Walaupun gaji Putra sudah belasan juta, tapi pria itu masih harus memenuhi kebutuhan ibu dan adiknya.
Setiap bulan Hanna diberi uang lima juta untuk dikelola, nominal yang sedikit jika dibandingkan dengan gaji Hanna sebelumnya, yang hampir menyentuh dua puluh juta sebulannya.
Namun, Hanna ikhlas. Putra adalah segalanya bagi Hanna.
Putra mengisi kekosongan di hatinya.
Setahun menikah, kehidupan mereka sangat bahagia. Hanna merasa keputusannya tepat memilih Putra sebagai pendamping hidupnya.
Tetapi lambat laun, semua berubah.
Ibu mertuanya, Nena, mulai merecoki kehidupan mereka. Setiap saat Nena mendesak Hanna untuk cepat hamil.
Sampai akhirnya, Hanna mengetahui kalau dirinya mengidap PCOS.
Hanna tahu, raut kekecewaan itu tergambar jelas di wajah Putra.
Mereka berdua pun berusaha tegar, mencoba hamil dengan cara alami.
Dan tiga tahun berlalu tanpa membuahkan hasil.

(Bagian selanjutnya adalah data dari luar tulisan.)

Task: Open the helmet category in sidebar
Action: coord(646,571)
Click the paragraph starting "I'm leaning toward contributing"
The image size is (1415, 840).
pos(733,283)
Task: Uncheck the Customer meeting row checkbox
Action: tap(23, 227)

Putra kini sampai di rumahnya. Pria itu berharap Hanna sudah tidur.
Entah mengapa, dia begitu kesal dengan Hanna akhir-akhir ini. Di mata Putra, kecantikan istrinya itu memudar, tergantikan oleh Marcella yang luar biasa di atas ranjang.
“Mas,” Hanna muncul dengan daster yang menerawang sambil menyunggingkan senyumnya.
“Astaga, kenapa kamu belum tidur sih?” Ucap Putra ketus.
Hanna merangkul mesra suaminya itu. Wangi parfum yang sensual pun tercium dari tubuh Hanna.
Tapi sungguh, Putra sudah lelah. Di apartemen Marcella, mereka sudah bercinta sebanyak dua ronde.
“Aku kangen sama, Mas…” ucap Hanna manja. “Kayaknya Mas capek banget? Mau aku pijitin dulu? Setelah itu kita bisa… bisa lanjut ke hal yang lebih intim,” ucap Hanna sedikit malu.
Kalau dipikir-pikir, mungkin sudah lebih dari enam bulan mereka tidak pernah lagi melakukan hubungan suami istri.
Putra melepas kancing kerah yang seakan mencekik lehernya.
“Maaf Hanna, aku lagi enggak mood. Sebaiknya kamu tidur saja. Aku mau berendam air hangat lalu istirahat. Besok, aku harus bangun pagi-pagi sekali. Ada meeting penting.”
“Mas–”
“Duh, apa lagi sih? Sudah kubilang aku capek, Hanna,” balas Putra jengkel.
“Lusa, kita harus ke dokter lagi. Mas, ingat kan? Hasil tes kesuburan Mas sudah keluar,” Hanna mengingatkan.
Putra mendengus keras. “Kamu sajalah yang ke sana. Toh cuma ambil hasilnya aja kan? Aku enggak bisa izin terus. Banyak kerjaan.”
Hanna terdiam. Kekecewaan menguar di hatinya begitu suaminya melewatinya begitu saja.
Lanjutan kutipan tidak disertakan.